Kids who write to you about a book by someone else.

People who turn up to an event to buy a book, but don’t have the correct money and want you to accept half the price in very small change.

People who think they’ve found a spelling mistake on page 342. They haven’t. They’re American.

Someone who asks whether you’ll give them the rights free of charge so that they can translate your book into Mongolian/Mandinka/Quechua. Explaining that translation rights are held by your publisher only results in another email asking the same thing again, and whether you’ll pay for them to come over and discuss it.

Someone else writing a book with the same title. Titles aren’t copyright.

Someone else with the same name with a URL very like the one for your website. You’re a children’s writer and they’re a porn star.

A publisher who will neither produce a digital version of your book, nor revert the rights to do so to you. And you can’t claim it’s out of print because these days they publish on demand.

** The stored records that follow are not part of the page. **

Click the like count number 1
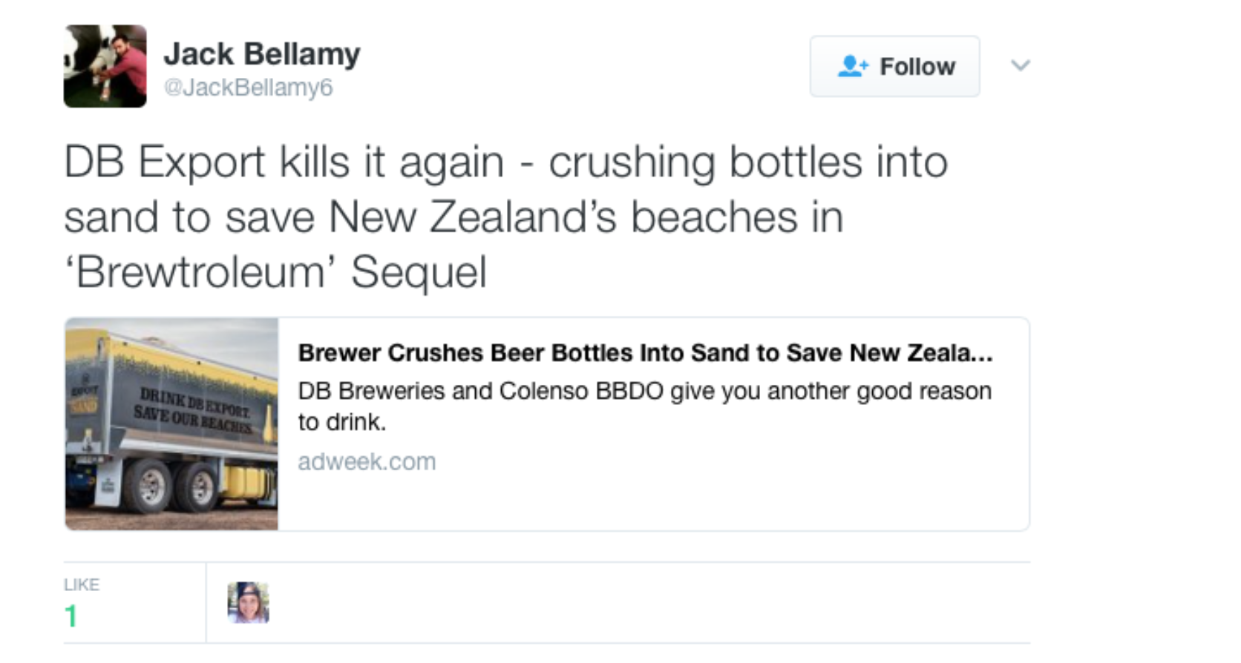 [71, 616]
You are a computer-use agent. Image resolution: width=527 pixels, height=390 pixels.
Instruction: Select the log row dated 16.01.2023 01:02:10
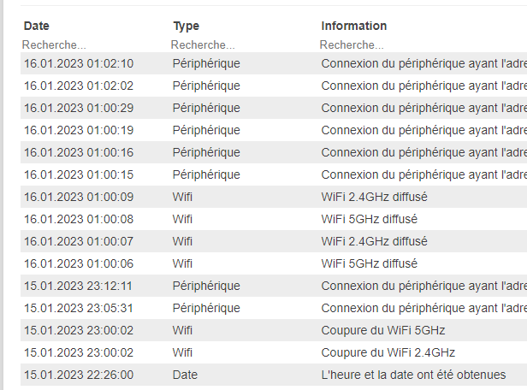click(x=274, y=63)
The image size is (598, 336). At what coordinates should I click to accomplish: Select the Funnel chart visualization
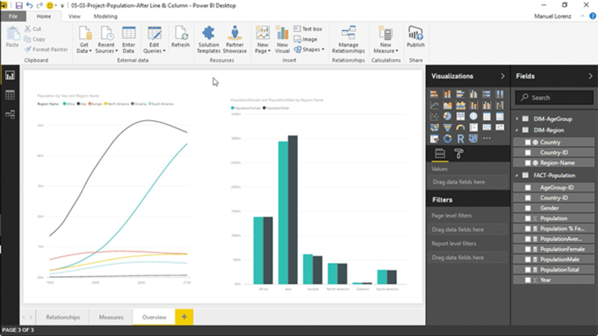pyautogui.click(x=448, y=127)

People you don’t know you from Adam who want you to read and critique an entire manuscript of 150,000 words.

An illustrator who hasn’t read your book, and gets everything wrong.

A reviewer who gives you one star on Amazon because they’ve muddled you up with someone else, and the plot they’re talking about bears no resemblance whatsoever to your book.

A reviewer who tells you you’re destined for hell because you mentioned evolution.

Someone who books you for a conference, and then tells you the night before that it’s been cancelled when they’ve known about this for ages.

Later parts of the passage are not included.